START Data records

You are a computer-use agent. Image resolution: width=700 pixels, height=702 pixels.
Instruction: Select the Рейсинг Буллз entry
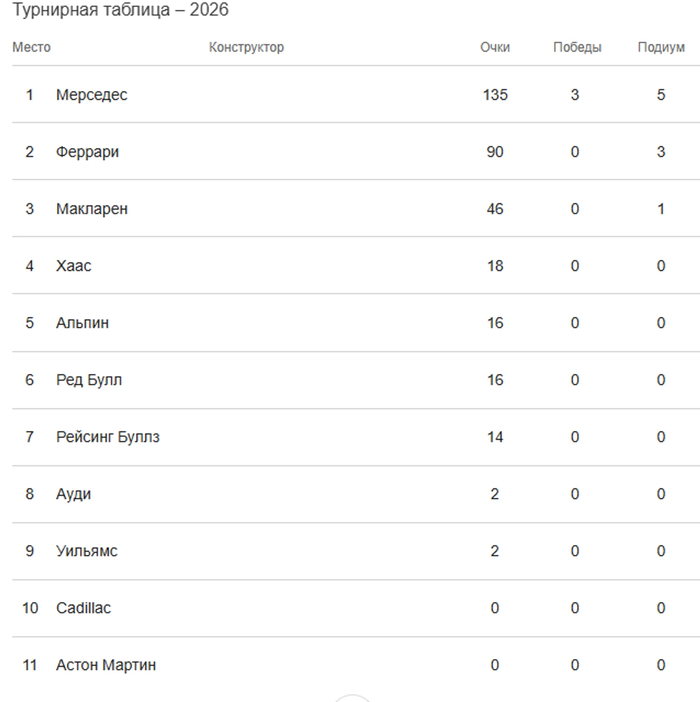(x=108, y=437)
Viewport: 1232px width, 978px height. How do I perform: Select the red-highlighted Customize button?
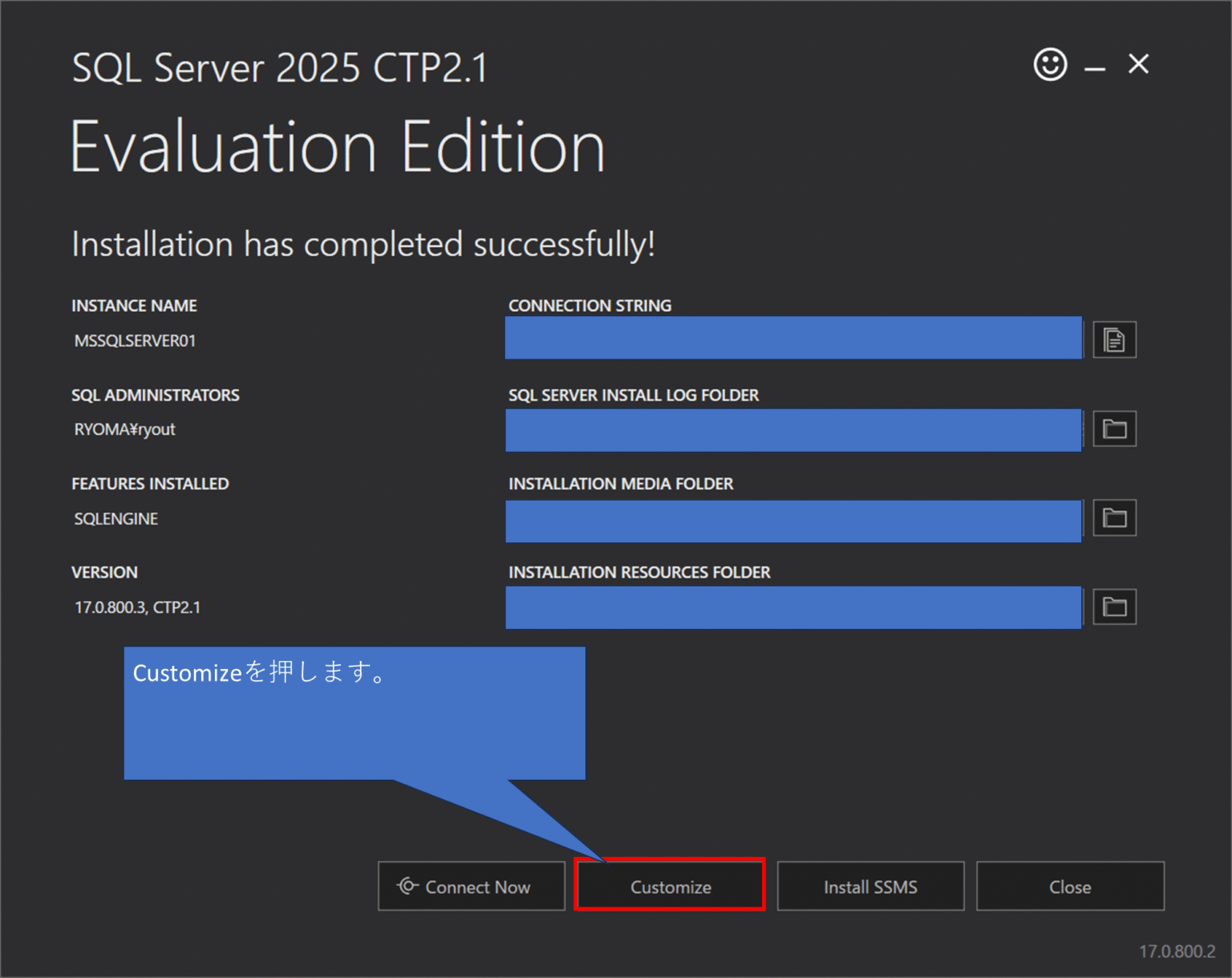(670, 886)
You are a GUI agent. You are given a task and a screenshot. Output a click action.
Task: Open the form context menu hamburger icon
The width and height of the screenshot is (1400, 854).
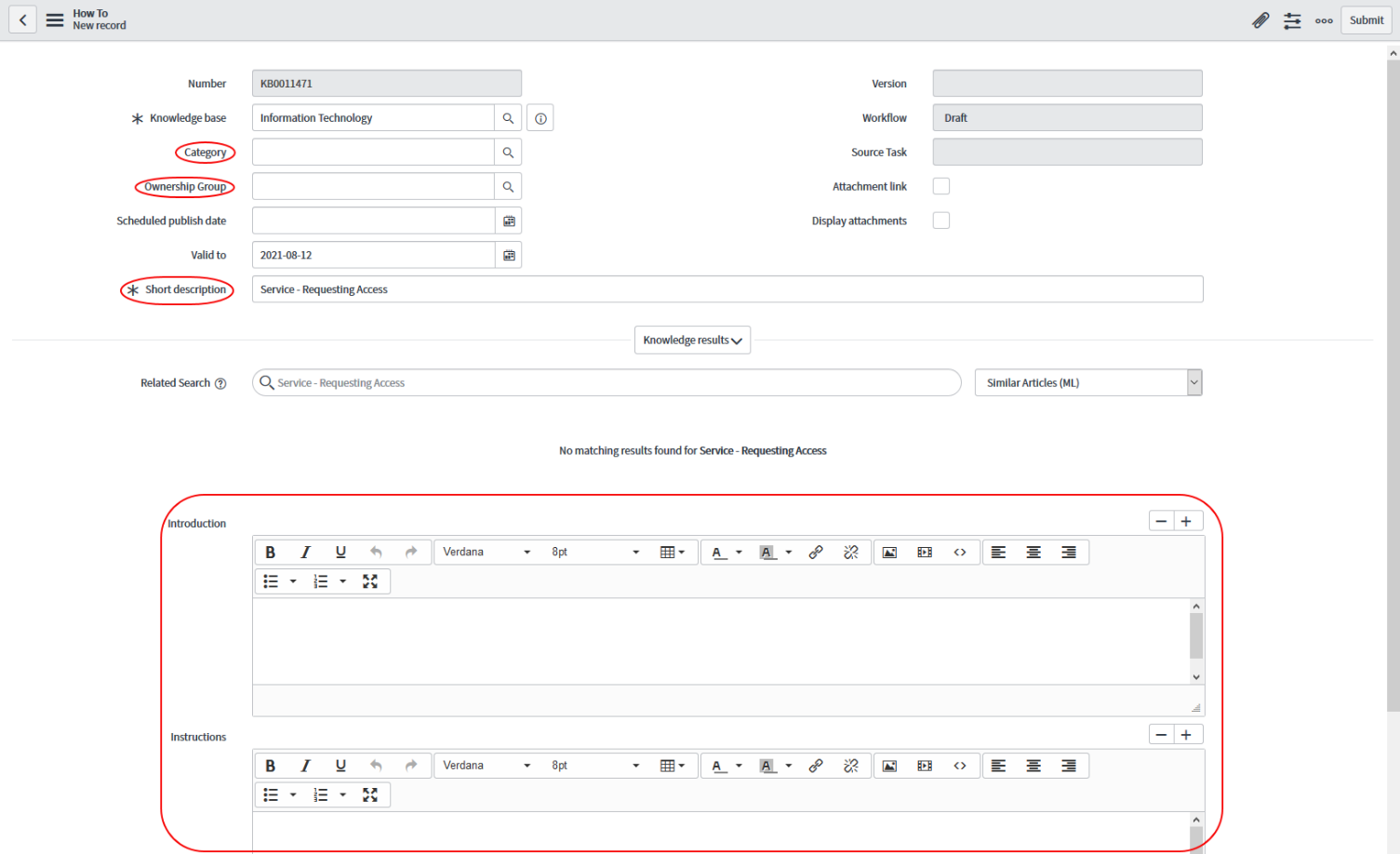(x=54, y=20)
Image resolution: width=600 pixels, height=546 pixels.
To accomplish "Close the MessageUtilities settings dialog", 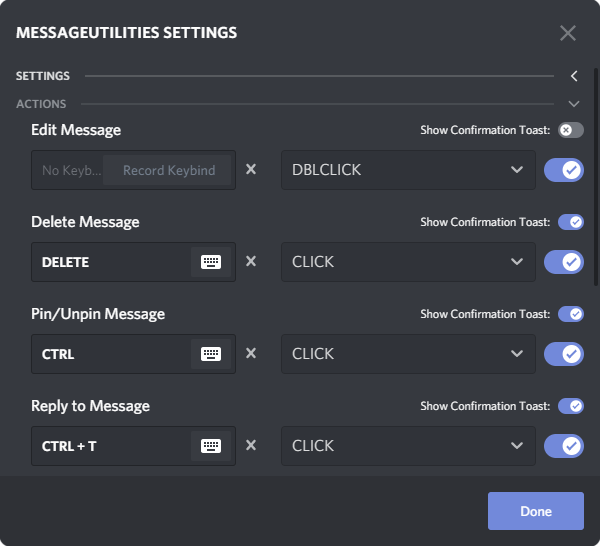I will [x=568, y=33].
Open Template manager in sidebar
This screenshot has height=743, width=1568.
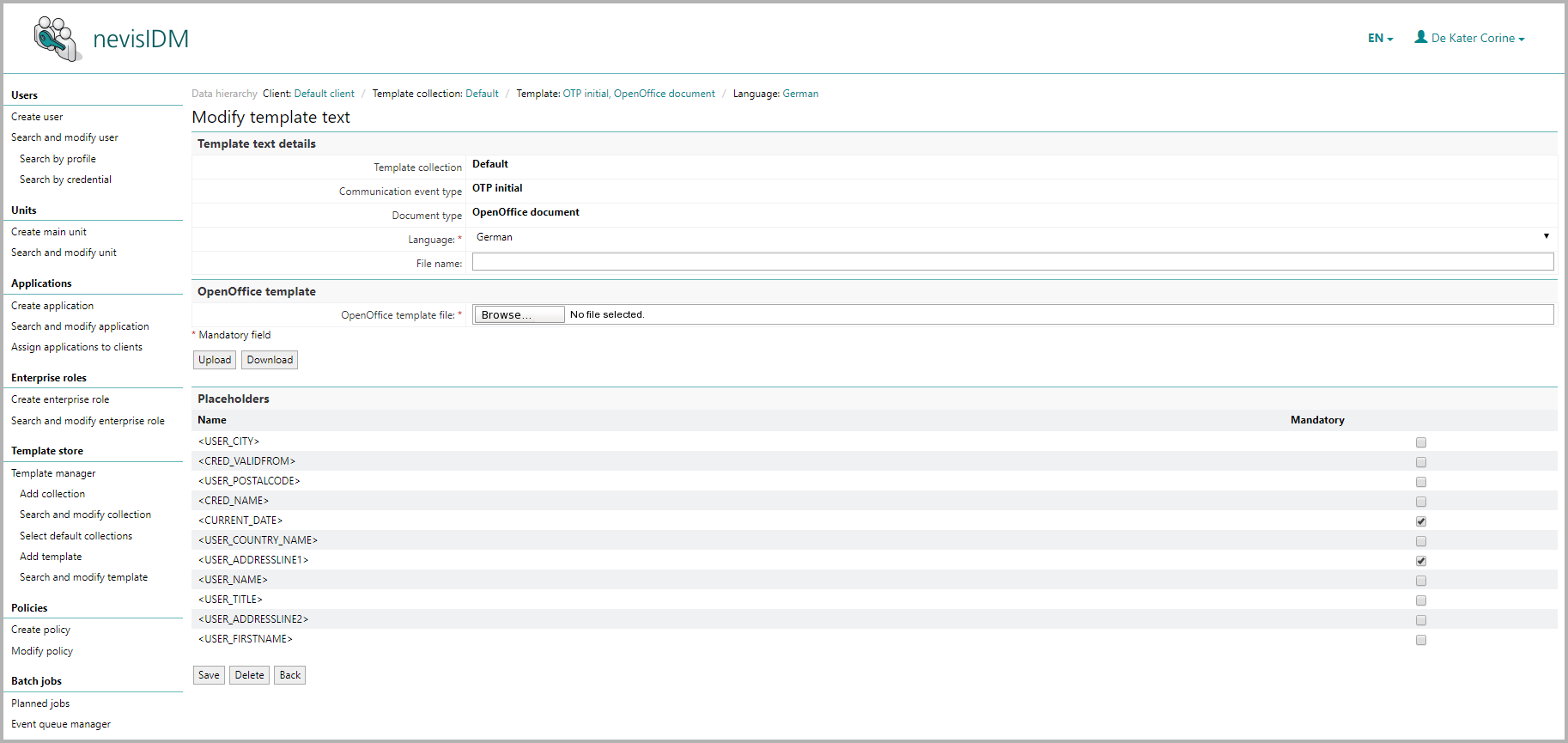(x=53, y=473)
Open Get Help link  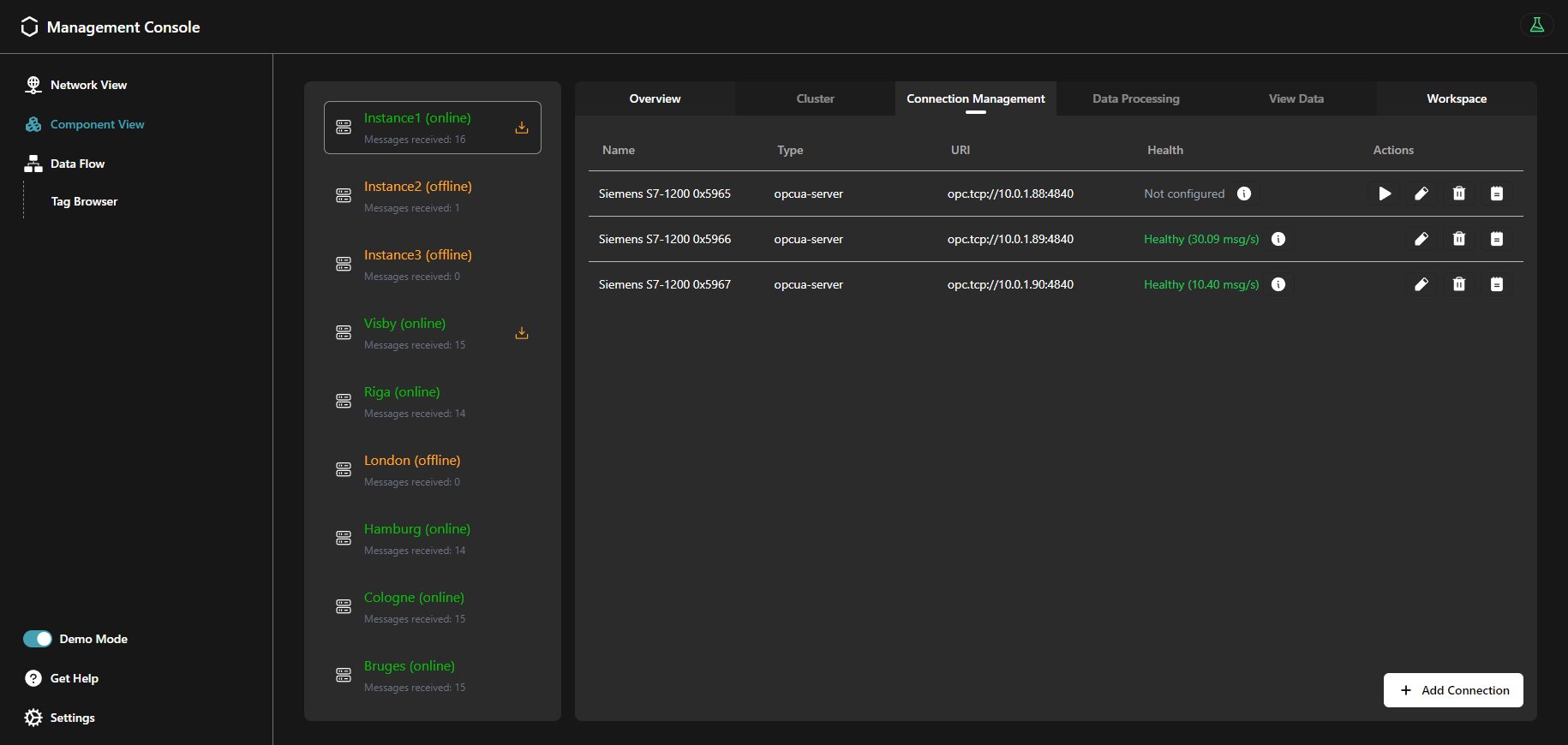click(74, 678)
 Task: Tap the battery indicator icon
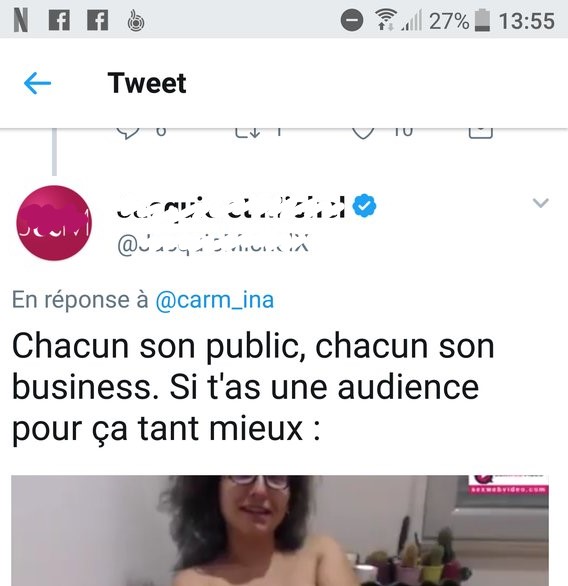pos(482,21)
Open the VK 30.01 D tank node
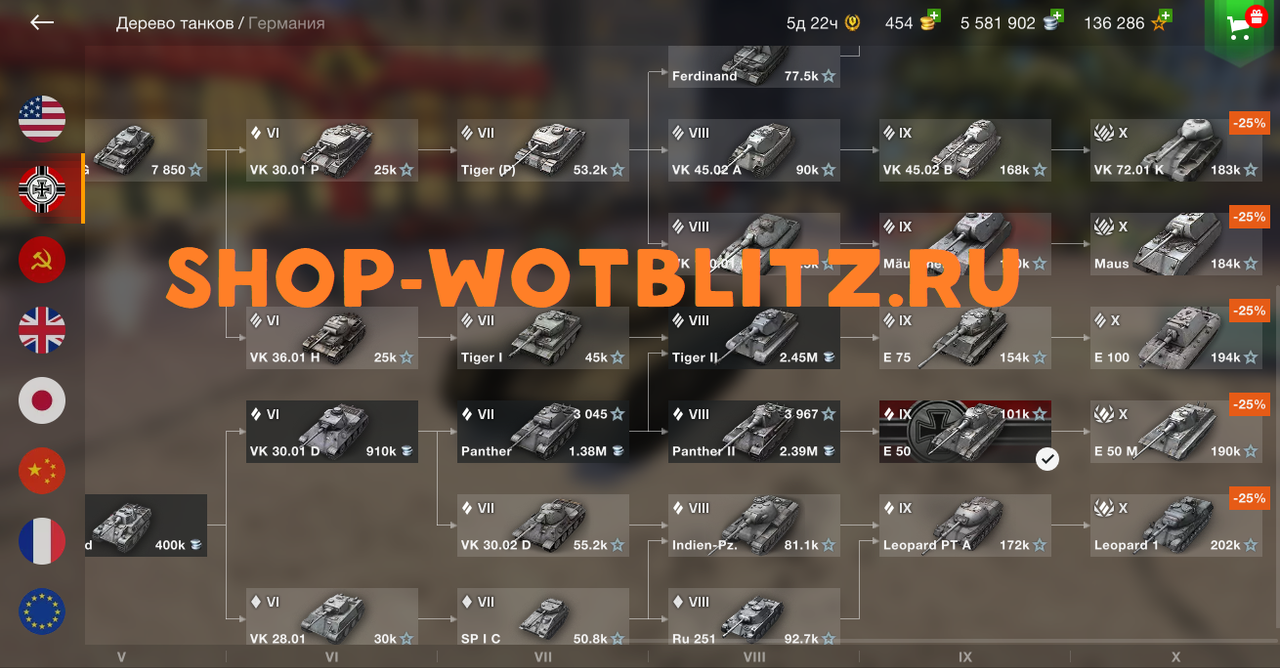The width and height of the screenshot is (1280, 668). tap(332, 432)
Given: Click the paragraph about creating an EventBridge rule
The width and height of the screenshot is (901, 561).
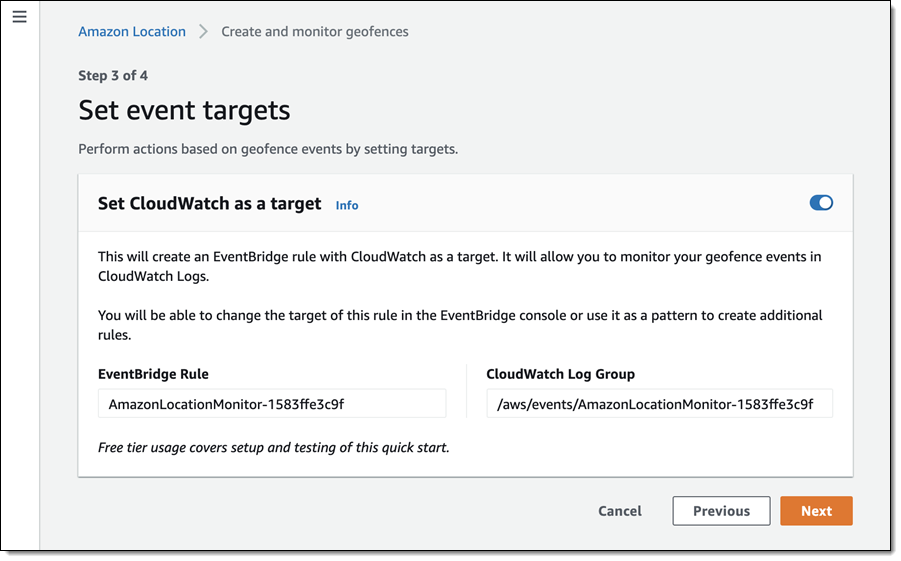Looking at the screenshot, I should 460,266.
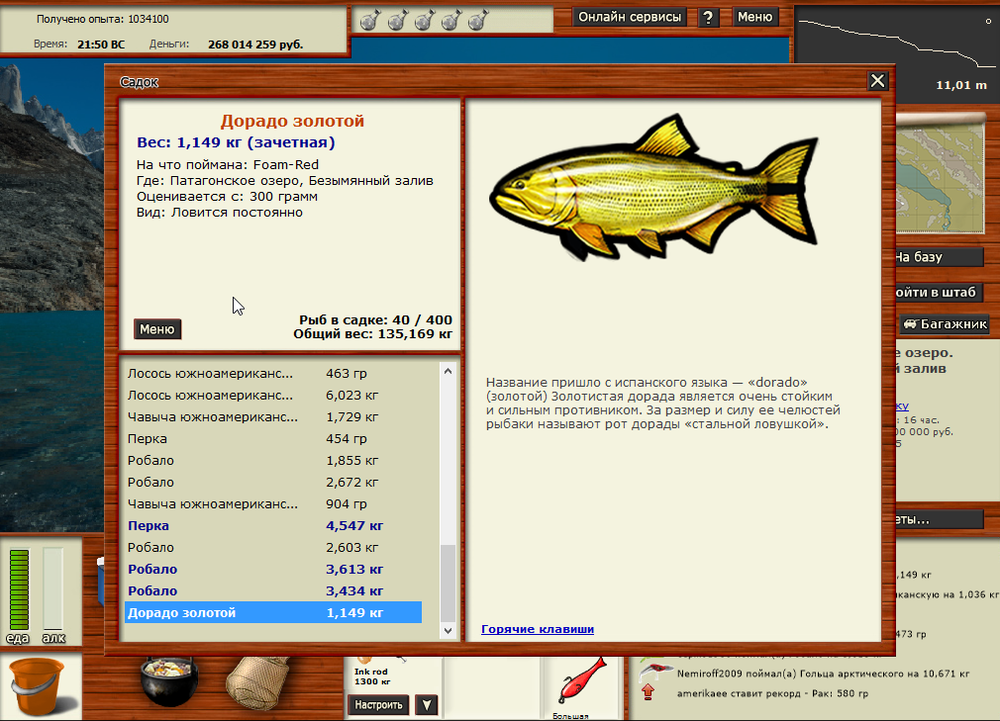Open the black cooking pot icon
This screenshot has height=721, width=1000.
pos(167,687)
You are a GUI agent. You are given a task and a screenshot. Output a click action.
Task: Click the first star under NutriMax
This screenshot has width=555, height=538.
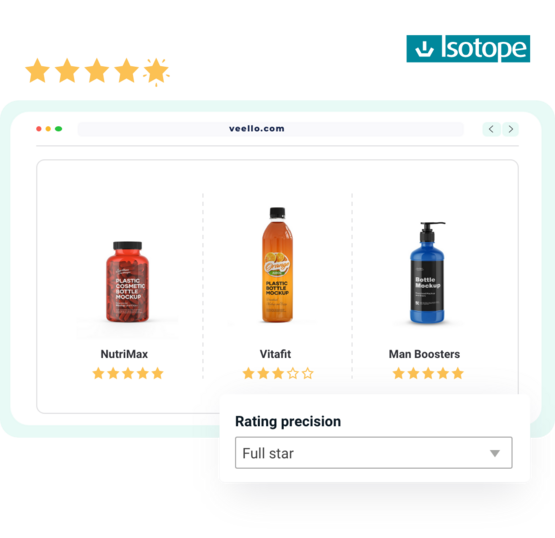click(x=98, y=373)
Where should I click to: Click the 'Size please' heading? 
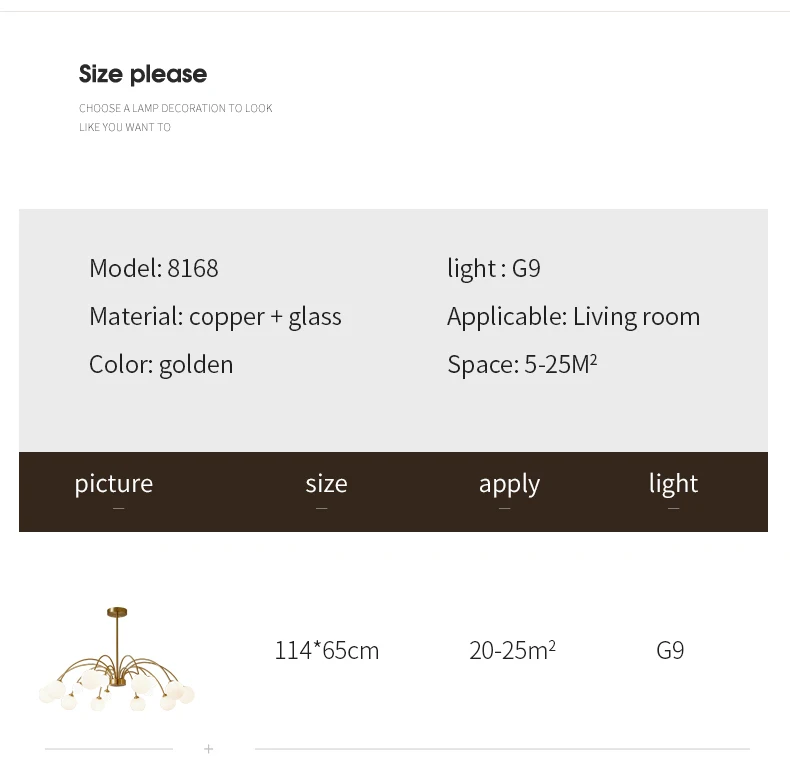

END Data records

- _About this exercise_
Return only the lines from the one containing "Task: Click the first star under NutriMax" through the last line of the entries above, exactly as written and without pictures.

- _Written reply_
Task: Click the first star under NutriMax
This screenshot has width=555, height=538.
click(x=98, y=373)
Where should I click to: Click the 'Size please' heading? 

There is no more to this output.